**Exercise goal:**
Return the following lines verbatim.

**Available data:**
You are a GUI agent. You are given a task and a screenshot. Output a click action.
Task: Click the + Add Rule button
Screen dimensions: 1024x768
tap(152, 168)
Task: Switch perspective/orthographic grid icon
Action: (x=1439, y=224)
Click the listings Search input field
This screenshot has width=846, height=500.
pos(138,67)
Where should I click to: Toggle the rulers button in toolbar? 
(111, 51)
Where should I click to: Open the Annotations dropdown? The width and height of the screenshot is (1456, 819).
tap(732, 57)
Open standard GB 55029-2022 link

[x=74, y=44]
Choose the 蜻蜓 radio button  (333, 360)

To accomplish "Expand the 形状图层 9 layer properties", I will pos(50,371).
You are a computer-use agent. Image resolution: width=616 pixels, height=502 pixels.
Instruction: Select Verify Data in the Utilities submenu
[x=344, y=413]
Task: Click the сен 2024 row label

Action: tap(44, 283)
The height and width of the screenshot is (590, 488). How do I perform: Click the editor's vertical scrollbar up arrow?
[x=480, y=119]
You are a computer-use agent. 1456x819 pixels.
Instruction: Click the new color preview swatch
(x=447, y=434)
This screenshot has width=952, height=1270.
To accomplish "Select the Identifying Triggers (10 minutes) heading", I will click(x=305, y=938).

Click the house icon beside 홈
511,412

**Written response:**
You are a GUI agent. You are given a task and a screenshot. Output a click action.
Task: Click the + Add Rule button
Screen dimensions: 1024x768
tap(152, 168)
Task: Switch perspective/orthographic grid icon
Action: (x=1439, y=224)
Click the listings Search input field
This screenshot has width=846, height=500.
pos(138,67)
Where should I click to: Toggle the rulers button in toolbar? 
(111, 51)
Where should I click to: Open the Annotations dropdown? The width and height of the screenshot is (1456, 819).
tap(732, 57)
Open standard GB 55029-2022 link

[x=74, y=44]
Choose the 蜻蜓 radio button  (333, 360)

To accomplish "Expand the 形状图层 9 layer properties", I will pos(50,371).
You are a computer-use agent. Image resolution: width=616 pixels, height=502 pixels.
Instruction: Select Verify Data in the Utilities submenu
[x=344, y=413]
Task: Click the сен 2024 row label

Action: tap(44, 283)
The height and width of the screenshot is (590, 488). How do I perform: Click the editor's vertical scrollbar up arrow?
[x=480, y=119]
You are a computer-use agent. 1456x819 pixels.
Instruction: Click the new color preview swatch
(x=447, y=434)
This screenshot has width=952, height=1270.
To accomplish "Select the Identifying Triggers (10 minutes) heading", I will click(x=305, y=938).

Click the house icon beside 홈
511,412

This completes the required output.